→ Exercise directions
Copy, from the material below, each line where "value" shows up.

→ Records to process
Content starts

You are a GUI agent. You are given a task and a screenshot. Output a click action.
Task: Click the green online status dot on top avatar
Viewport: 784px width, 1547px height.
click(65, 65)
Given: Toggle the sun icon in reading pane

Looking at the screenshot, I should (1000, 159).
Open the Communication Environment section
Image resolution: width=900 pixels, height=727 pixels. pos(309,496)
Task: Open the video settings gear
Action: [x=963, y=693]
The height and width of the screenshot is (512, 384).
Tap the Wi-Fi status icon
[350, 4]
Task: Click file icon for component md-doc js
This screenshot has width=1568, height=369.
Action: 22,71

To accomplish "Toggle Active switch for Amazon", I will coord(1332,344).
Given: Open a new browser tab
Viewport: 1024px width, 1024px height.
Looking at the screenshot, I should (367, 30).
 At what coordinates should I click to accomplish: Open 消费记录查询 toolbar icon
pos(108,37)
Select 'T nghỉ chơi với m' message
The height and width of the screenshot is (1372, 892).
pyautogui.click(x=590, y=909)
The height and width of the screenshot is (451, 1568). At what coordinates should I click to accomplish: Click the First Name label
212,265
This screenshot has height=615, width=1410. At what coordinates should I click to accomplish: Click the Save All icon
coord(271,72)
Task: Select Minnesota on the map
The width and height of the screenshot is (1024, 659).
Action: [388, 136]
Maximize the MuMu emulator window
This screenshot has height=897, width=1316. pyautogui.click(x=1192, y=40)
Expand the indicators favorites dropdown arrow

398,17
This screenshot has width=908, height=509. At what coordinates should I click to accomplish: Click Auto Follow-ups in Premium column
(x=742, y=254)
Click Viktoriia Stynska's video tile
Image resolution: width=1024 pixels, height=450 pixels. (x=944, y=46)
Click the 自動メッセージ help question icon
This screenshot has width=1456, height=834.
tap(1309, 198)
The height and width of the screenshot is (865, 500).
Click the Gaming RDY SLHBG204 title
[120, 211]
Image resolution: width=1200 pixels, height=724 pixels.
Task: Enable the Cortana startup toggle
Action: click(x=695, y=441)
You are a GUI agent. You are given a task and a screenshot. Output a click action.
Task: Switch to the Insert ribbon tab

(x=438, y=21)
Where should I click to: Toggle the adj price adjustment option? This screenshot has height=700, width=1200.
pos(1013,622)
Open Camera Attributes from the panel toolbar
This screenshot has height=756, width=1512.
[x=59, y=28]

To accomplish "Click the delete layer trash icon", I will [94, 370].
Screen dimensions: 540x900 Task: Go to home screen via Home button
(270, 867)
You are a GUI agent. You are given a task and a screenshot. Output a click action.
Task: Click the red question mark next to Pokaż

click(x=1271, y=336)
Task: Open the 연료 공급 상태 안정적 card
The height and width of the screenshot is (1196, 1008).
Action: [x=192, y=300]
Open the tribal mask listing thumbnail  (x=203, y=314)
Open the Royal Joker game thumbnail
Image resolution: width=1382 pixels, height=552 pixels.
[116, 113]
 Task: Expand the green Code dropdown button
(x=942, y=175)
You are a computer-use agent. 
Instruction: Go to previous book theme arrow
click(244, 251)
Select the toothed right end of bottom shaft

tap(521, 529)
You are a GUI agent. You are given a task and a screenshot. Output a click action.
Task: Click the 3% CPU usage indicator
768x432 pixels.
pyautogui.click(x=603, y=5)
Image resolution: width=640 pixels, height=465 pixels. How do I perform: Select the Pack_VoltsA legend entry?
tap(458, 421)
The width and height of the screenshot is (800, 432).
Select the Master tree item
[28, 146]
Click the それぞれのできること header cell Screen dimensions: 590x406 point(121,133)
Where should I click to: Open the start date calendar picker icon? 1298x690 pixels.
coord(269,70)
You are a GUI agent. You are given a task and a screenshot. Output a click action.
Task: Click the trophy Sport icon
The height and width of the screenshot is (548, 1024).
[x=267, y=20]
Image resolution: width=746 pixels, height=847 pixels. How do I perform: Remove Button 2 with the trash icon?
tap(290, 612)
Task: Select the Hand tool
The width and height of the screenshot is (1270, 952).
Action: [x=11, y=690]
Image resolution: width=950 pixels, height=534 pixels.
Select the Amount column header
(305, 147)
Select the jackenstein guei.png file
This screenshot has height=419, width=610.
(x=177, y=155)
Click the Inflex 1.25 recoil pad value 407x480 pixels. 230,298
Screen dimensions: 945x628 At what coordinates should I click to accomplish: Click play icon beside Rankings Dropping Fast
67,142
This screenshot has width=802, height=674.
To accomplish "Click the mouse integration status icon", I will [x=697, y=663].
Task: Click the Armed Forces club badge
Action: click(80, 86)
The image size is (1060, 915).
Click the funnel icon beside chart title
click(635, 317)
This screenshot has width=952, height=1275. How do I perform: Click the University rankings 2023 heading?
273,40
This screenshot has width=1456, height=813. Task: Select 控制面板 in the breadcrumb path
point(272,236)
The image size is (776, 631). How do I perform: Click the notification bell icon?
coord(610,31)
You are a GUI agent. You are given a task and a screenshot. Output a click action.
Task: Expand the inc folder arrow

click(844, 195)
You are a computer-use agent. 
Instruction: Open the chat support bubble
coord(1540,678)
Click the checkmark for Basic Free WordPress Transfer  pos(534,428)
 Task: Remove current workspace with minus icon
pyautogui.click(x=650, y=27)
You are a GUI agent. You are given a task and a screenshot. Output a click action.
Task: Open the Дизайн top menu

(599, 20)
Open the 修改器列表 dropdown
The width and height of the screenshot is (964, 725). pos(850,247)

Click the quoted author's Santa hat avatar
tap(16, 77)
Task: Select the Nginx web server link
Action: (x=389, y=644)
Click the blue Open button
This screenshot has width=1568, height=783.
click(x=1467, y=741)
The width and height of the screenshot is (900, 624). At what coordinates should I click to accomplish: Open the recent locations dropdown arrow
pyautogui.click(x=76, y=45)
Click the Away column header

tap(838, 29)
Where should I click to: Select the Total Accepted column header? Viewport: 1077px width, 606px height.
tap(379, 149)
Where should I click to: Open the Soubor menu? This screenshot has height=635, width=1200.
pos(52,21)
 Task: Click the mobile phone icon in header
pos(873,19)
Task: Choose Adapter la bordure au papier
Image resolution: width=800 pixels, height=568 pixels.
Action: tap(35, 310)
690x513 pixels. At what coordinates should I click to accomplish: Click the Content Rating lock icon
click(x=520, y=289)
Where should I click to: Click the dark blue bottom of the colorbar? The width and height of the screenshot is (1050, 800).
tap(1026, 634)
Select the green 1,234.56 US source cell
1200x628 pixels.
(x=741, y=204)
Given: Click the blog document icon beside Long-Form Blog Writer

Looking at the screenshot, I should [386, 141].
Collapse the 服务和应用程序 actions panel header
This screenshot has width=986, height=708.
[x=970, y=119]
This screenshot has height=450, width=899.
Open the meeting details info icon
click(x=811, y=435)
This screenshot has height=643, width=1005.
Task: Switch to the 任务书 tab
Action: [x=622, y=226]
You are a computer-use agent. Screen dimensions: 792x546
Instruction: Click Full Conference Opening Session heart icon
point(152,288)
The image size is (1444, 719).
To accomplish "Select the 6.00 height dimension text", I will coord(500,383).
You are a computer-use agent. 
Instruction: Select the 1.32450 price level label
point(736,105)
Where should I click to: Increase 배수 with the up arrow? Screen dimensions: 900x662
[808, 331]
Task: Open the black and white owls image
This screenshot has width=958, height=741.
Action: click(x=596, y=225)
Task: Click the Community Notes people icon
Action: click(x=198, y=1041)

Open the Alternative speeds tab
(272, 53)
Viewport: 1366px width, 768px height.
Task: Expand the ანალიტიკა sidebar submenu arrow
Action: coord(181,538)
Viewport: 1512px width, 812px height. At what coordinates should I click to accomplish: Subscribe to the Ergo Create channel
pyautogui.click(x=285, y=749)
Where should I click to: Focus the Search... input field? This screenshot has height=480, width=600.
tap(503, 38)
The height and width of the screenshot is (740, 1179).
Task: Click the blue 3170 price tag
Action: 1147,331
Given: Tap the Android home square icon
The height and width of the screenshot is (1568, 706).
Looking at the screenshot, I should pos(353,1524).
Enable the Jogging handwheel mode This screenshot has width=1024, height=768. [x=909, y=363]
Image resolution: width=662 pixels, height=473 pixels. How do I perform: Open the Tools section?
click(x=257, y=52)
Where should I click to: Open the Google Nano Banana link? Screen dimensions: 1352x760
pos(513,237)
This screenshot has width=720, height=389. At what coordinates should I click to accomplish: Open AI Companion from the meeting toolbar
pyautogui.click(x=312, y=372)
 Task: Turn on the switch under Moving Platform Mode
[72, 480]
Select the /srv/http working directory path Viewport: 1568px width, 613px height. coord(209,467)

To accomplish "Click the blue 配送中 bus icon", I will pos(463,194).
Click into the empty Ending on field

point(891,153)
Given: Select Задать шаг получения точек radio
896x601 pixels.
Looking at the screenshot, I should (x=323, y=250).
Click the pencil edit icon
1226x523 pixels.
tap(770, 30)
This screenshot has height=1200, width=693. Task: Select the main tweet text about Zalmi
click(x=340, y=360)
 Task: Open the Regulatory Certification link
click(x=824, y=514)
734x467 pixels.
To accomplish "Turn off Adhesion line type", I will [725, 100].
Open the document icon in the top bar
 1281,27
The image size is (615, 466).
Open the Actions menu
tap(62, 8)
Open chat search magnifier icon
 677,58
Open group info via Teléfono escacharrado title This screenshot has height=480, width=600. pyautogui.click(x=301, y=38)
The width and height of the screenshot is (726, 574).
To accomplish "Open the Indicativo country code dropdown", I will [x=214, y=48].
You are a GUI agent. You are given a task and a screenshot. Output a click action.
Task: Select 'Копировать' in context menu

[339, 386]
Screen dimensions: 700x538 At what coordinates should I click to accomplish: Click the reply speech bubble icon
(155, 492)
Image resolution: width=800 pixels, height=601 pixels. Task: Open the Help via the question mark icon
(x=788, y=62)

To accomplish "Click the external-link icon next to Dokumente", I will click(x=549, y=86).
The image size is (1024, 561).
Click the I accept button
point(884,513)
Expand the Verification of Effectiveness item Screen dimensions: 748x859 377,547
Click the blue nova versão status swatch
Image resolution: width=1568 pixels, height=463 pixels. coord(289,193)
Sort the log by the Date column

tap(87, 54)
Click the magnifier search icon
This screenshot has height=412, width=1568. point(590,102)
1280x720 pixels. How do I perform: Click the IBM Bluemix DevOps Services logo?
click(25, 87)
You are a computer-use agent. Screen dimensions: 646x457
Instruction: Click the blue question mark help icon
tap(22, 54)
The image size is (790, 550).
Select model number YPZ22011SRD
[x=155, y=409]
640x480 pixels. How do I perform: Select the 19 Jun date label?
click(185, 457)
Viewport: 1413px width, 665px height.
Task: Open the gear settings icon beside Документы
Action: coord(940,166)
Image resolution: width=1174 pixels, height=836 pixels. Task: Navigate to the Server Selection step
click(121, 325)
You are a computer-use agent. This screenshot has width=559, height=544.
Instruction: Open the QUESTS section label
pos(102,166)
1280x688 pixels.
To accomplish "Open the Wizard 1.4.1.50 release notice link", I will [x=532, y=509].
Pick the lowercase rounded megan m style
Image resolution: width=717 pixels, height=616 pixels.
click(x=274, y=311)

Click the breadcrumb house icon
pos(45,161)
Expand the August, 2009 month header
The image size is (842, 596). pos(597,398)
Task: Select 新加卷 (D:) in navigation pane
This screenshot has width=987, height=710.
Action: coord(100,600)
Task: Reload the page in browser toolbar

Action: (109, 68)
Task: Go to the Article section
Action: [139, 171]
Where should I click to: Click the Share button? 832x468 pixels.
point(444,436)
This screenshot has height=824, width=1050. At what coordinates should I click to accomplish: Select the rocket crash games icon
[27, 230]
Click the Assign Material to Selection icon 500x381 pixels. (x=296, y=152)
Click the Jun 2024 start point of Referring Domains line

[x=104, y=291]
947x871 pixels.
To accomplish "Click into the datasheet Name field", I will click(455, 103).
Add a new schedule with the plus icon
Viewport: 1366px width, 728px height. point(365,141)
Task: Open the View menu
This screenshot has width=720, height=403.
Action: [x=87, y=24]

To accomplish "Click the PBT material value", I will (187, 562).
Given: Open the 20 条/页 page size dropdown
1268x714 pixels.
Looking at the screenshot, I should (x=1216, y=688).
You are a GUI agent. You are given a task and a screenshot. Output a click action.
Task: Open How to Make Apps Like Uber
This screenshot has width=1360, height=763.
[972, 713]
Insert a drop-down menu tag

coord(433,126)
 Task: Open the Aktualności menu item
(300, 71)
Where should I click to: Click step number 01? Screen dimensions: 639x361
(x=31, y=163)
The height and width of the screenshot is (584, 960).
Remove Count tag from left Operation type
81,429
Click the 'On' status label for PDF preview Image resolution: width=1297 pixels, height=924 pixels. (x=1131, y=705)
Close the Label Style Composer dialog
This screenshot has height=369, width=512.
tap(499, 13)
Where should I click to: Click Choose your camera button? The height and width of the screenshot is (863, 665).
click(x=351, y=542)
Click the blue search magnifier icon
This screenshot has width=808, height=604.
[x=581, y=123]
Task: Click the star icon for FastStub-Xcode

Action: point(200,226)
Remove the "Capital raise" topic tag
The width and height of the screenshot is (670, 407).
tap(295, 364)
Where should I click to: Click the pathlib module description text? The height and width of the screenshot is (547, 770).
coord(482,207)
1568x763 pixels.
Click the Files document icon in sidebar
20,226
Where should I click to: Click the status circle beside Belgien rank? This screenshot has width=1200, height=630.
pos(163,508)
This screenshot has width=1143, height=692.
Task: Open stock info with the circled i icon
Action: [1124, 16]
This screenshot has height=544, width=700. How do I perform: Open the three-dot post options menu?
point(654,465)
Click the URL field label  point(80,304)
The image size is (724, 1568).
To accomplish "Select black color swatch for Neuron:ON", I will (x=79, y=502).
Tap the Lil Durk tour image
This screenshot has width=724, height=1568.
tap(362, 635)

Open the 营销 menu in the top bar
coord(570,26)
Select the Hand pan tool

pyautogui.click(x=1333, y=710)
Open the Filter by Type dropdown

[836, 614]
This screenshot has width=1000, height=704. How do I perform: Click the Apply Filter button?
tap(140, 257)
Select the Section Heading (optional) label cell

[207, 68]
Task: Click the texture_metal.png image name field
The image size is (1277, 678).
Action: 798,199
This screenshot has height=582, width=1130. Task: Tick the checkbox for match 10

Content ends

→ Task result
Click the Inflex 1.25 recoil pad value 407x480 pixels. 230,298
To accomplish "Click the PBT material value", I will (187, 562).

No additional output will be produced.